Today, we have the chance to stand up against the bias that queer and straight communities alike have shown toward transgender people. At a hearing at 7p.m. tonight, the Board of Aldermen’s legislation committee will consider a city ordinance to add gender identity and expression to the list of protected classes in New Haven’s non-discrimination laws — affirming that New Haven should be a place where transgender and gender nonconforming people are safe from prejudice.
This legislation is urgently needed because transgender people face discrimination and disproportionate levels of violence in almost every area of life. Eighteen transgender people from the United States and Central America have been murdered in the last year.
This violence is not limited to hate crimes on the street. Rather, according to the National Transgender Discrimination Survey, a 2011 publication of the National Gay and Lesbian Task Force and National Center for Transgender Equality, transgender people are more likely to be victims of domestic violence, physical and sexual assault at work and violence and harassment from officials such as teachers, doctors, nurses and social service providers.
The results of the National Transgender Discrimination Survey also indicate that transgender people face their lives with fewer resources than their straight or queer gender-typical peers. They have far less access to health care, endure more mental illness and drug abuse and are refused care in doctor’s offices and emergency rooms at disturbingly high rates.

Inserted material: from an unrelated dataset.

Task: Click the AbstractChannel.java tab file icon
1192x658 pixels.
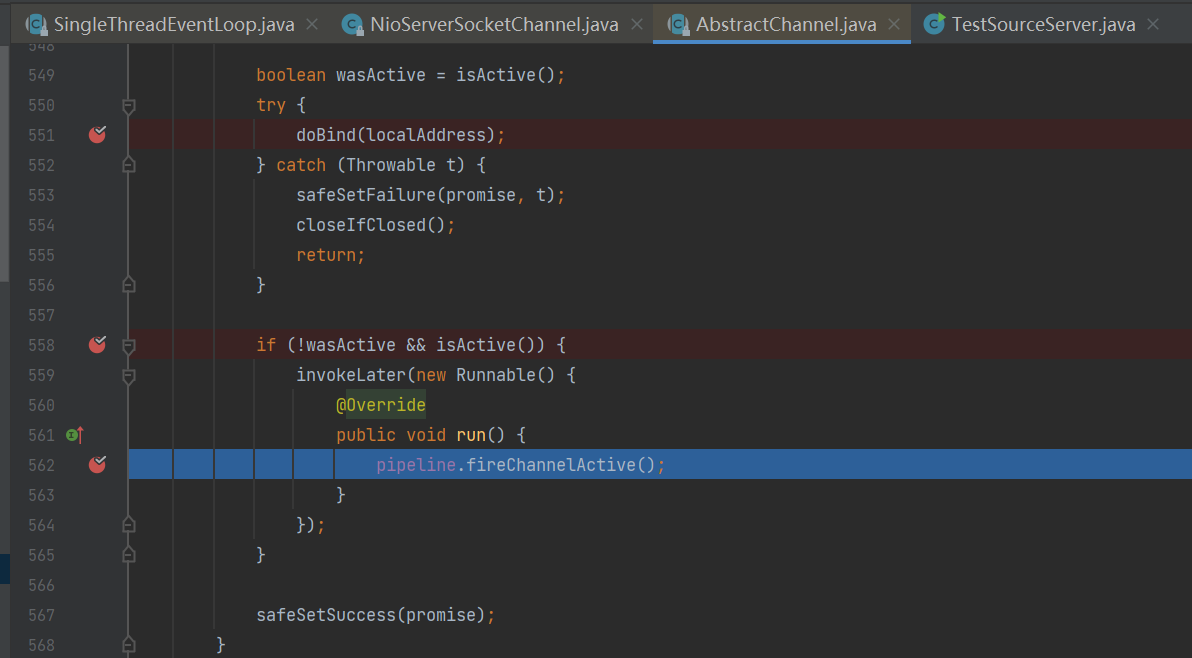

Transgender people are also much more likely to be homeless, live in extreme poverty or be incarcerated. If they enter the social service system or foster care, encounter the police or go to prison, they have reason to expect that officials will treat them with hostility or indifference. All of these things are more likely for transgender people of color, but they are still quite likely for people who are transgender and white.

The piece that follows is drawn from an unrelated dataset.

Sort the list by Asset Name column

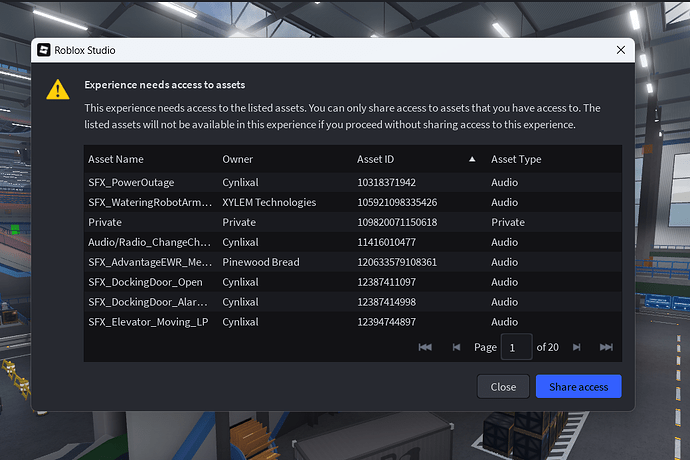pos(116,159)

So the gay and lesbian rights movement may have won some victories, but the LGBTQ movement has far to go, in New Haven and around the country — at least if we believe that dignity and respect for transgender people are a meaningful goal of our activism. And if non-transgender queer people and our supporters do not make this our goal, we will be just as complicit in violence and bias toward trans people as straight people who promote or overlook homophobia are in bias against us.
If you are coming out today — on National Coming Out Day — as an LGBTQ person or a straight supporter, and you are not transgender, then come out as an ally to transgender people as well. Think about the violence and discrimination that transgender people face in our society, even as gay and lesbian people enjoy increasing tolerance in places as open as New Haven and Connecticut. Think about the ways that victories for gay men and lesbians have left the transgender community behind.
It’s time to stand up against the bias that both queer and straight communities have shown toward transgender people. It’s time to come out for respect — for everyone, no matter their gender.